Thanks to the many benefits of Costa Rica life, vacationers often feel like they never want to leave. Luckily, they don’t have to: “There are no restrictions to purchasing property in Costa Rica,” confirmed Wagner Loria, real estate agent and broker with Keller Williams Tamarindo. (The only exception is when applying for some beachfront and coastal properties, which may require a certain percentage to be owned by a Costa Rican, added Melanie Engel, broker and owner of Flamingo Beach Realty in Playa Flamingo, Guanacaste, Costa Rica.) “American citizens have the same rights as locals when it comes to investing in the country. A good real estate attorney, title company, and accountant, plus an immigration expert and a good real estate agent, will be your best resources.”

If you’re interested in investing in a vacation home in Costa Rica, expect the process to take about one to three months, including prospecting, showings, offers, contracts, deeds, escrow, appraisal, inspections, and taking possession of the property, Loria added.



Any investment of more than $150,000 allows you to apply for residence as an investor, which offers benefits like expedited immigration window for residence, exempted import of up to two vehicles and one container exempted from taxes with households, among others.

“Related costs for the buyer range from 4 percent to 5 percent of the total investment. Real estate taxes are as low as 0.25 percent to 0.55 percent per year,” he explained.

Once you plant roots in this Central American country, you’ll either be in — or nearby — one of the five Blue Zones on the planet. Nicoya, Costa Rica is a Blue Zone where residents practice healthy habits that make it more common for them to live to 100 years or older.

“Investing in real estate for $150,000 or more can lead to potential residency options, which may be appealing for those looking to spend extended periods in Costa Rica,” said Anna Velez, real estate consultant with Coldwell Banker Coast to Coast Properties in Guanacaste, Costa Rica.“This comes with many perks including a tax free import of two vehicles for personal use.”

You can also tap into the 180-day tourist visa as you search, or utilize the new digital nomad visa, which allows Americans to stay up to one year without having to renew the visa if they can show a certain amount of income per month. (Work from beach home? Yes please.)

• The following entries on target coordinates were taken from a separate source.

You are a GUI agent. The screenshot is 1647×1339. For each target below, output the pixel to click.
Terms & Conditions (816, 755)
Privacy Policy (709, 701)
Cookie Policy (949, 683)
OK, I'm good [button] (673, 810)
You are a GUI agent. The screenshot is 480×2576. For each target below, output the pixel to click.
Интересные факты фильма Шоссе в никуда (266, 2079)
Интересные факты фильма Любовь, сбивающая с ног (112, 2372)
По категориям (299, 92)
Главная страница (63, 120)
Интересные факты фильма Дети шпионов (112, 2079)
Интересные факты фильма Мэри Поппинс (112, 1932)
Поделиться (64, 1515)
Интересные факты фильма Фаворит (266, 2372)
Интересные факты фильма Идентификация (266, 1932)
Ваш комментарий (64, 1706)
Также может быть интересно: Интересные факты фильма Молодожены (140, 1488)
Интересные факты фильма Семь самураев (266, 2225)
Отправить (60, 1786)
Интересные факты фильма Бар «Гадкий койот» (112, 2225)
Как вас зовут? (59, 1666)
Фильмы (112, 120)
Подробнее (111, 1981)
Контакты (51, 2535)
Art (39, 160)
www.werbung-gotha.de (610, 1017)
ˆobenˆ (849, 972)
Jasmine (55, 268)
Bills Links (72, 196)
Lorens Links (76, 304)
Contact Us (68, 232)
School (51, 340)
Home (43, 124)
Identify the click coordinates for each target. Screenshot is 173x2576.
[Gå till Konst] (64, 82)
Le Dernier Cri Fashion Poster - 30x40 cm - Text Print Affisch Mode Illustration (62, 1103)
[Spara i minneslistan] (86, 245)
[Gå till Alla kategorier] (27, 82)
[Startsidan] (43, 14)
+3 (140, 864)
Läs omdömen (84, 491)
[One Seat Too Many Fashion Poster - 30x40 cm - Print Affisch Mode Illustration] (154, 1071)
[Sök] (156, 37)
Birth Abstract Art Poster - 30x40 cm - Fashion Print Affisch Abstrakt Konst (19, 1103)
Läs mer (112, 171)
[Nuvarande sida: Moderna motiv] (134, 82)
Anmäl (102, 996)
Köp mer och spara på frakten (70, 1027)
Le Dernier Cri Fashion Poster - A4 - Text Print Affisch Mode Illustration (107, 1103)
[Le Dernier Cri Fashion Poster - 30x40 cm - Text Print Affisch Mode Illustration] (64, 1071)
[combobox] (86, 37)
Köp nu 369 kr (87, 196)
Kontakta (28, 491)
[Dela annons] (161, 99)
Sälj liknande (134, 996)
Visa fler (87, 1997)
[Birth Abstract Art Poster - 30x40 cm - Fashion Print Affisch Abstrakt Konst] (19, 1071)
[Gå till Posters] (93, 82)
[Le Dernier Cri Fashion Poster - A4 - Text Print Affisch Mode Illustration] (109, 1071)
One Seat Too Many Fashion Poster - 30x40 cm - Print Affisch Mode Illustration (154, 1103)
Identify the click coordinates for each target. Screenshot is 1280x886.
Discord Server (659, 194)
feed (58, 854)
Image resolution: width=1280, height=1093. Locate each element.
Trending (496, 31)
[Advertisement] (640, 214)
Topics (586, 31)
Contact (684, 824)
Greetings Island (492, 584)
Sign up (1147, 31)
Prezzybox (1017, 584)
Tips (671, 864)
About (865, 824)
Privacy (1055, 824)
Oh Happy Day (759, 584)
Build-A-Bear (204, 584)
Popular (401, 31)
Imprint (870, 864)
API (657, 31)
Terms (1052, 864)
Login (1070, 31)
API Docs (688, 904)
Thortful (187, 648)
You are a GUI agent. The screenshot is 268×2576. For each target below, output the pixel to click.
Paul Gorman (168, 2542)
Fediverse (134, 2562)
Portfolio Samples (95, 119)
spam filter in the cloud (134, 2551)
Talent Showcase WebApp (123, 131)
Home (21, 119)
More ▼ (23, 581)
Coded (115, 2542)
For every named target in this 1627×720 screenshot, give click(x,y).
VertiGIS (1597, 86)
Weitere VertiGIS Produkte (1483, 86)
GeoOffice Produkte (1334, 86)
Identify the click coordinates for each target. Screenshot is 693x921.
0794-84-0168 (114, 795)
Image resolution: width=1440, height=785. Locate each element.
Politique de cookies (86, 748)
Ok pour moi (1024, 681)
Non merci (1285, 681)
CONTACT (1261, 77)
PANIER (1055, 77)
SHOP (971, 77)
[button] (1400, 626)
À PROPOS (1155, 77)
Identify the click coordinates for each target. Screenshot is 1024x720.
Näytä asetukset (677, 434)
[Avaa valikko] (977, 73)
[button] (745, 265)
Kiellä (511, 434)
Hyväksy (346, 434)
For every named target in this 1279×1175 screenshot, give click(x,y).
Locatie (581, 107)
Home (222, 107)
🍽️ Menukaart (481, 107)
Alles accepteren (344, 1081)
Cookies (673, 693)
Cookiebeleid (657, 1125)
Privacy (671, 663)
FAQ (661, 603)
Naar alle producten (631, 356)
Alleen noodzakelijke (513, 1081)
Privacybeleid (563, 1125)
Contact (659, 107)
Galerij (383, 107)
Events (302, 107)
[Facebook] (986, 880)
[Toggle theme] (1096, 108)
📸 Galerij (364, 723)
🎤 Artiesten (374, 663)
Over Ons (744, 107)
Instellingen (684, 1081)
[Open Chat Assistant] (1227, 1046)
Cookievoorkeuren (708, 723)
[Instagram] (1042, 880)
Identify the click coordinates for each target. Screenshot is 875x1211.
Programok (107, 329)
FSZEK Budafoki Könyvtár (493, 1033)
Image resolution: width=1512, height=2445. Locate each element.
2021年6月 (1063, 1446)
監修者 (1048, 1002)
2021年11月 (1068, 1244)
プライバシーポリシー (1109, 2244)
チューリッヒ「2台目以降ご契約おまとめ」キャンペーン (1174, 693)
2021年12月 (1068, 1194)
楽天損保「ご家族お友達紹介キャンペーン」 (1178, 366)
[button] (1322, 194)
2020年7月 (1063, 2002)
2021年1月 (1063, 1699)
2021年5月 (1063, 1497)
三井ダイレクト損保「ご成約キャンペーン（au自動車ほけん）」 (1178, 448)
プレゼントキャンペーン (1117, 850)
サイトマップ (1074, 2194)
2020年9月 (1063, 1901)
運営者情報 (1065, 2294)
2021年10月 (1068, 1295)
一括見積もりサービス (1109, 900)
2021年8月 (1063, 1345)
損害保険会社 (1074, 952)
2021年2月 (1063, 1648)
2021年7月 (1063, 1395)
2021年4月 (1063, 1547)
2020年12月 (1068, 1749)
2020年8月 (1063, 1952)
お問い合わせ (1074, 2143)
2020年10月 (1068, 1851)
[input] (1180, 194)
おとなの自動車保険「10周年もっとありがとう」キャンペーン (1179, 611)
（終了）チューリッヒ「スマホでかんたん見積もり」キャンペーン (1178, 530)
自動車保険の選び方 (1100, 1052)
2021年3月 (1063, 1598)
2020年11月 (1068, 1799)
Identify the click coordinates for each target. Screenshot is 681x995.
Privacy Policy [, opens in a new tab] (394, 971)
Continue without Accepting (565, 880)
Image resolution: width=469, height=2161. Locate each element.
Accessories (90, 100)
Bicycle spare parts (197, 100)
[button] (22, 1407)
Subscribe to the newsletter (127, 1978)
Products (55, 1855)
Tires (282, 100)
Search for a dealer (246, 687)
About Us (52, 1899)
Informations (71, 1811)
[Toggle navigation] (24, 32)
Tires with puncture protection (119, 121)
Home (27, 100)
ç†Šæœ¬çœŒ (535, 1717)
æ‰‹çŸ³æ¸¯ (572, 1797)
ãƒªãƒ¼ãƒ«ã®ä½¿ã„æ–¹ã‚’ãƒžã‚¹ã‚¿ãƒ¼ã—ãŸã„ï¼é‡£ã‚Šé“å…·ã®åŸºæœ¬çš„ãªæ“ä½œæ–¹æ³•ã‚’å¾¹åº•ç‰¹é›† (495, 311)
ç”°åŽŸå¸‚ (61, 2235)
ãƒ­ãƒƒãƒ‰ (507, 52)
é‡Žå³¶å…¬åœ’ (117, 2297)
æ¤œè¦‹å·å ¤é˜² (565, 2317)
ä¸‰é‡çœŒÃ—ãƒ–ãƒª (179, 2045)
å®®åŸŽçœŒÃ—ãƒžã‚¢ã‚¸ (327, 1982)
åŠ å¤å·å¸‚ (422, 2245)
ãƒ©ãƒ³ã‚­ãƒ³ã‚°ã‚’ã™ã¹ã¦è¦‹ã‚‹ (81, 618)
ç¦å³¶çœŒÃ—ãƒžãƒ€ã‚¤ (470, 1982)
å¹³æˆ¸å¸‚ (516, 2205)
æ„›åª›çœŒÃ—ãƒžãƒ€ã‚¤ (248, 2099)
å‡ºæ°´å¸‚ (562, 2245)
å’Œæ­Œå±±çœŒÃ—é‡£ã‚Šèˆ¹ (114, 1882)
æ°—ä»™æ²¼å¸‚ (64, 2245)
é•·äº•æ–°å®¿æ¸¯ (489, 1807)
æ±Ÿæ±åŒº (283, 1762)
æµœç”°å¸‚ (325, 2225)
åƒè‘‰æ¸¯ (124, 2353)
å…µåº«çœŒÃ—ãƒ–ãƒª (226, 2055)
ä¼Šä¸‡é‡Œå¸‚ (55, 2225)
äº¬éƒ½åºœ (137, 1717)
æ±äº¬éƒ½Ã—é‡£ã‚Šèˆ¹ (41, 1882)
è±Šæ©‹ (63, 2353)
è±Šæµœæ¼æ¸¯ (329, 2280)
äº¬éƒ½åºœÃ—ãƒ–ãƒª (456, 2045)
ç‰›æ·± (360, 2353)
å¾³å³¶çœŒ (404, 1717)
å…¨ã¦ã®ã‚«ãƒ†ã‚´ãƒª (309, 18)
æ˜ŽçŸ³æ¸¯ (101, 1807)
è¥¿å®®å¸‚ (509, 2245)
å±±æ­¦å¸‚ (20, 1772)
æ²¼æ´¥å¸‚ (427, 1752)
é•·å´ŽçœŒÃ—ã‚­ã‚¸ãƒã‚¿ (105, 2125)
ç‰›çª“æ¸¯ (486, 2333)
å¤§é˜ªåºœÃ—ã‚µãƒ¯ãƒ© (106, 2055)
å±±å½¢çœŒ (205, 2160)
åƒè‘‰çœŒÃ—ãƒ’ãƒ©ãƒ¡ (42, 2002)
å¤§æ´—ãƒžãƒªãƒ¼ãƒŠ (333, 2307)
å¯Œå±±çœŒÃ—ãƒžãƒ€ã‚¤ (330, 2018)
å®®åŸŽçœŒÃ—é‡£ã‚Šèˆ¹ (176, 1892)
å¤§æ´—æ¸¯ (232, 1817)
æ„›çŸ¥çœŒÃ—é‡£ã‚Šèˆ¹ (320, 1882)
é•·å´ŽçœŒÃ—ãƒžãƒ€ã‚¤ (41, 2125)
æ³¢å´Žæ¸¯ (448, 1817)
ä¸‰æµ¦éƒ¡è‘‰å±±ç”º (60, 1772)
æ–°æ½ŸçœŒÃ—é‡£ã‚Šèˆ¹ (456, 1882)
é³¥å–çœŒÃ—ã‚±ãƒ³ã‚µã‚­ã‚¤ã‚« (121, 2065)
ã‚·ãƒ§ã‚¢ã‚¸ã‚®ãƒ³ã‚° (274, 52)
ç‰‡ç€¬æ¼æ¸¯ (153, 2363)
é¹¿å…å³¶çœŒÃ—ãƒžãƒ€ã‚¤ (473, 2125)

“Every imaginable taste and need can be satisfied in Costa Rica; be it a desire for a luxury lifestyle or one that embraces nature. Infrastructure and public amenities are reliable throughout, too,” Engel told Travel + Leisure. “The real estate market in Costa Rica is surprisingly stable and not prone to the bubbles and bursts experienced in North America. Those seeking to make Costa Rica their permanent home or aiming to purchase a second home can feel confident that their investment is sound.”

In addition, Velez added that compared to many U.S. vacation destinations, Costa Rica offers competitive real estate prices.

“Our clients are constantly surprised with the amount of house and land they can buy here with the same budget compared to their home cities in the U.S. The country’s thriving tourism industry also offers excellent rental income potential for vacation homes when you’re not using them,” Velez said.

If all of this sounds like a sweet deal, here are the best destinations to consider investing in your second home in Costa Rica.



Las Catalinas


You’ll be ahead of the curve if you snap up a second home in Las Catalinas.

“This newer car-free beach town presents an irresistible opportunity for buyers seeking a captivating blend of lifestyle and investment potential,” Engel said.

It’s a secure community that’s located on Playa Danta and Dantita, a region that offers a lovely blend of nature, beaches, and what Engel defined as “abundant conveniences.” (Think: Ocean-view and beachfront restaurants, a food court, an onsite grocery store, wine cellar, beach club with multiple pools, an indoor and outdoor gym, and miles of hiking and biking trails through the tropical forest.)

If yard work isn’t your idea of fun, consider the Casa Chameleon Hotel, which is situated at a high point within Las Catalinas. This offers some of the best views in the area and has residences currently up for sale.

Lots in Las Catalinas are $150,000 to $2 million, condos run from $400,000 to $2 million, and homes start at $1.5 million and climb to $10 million.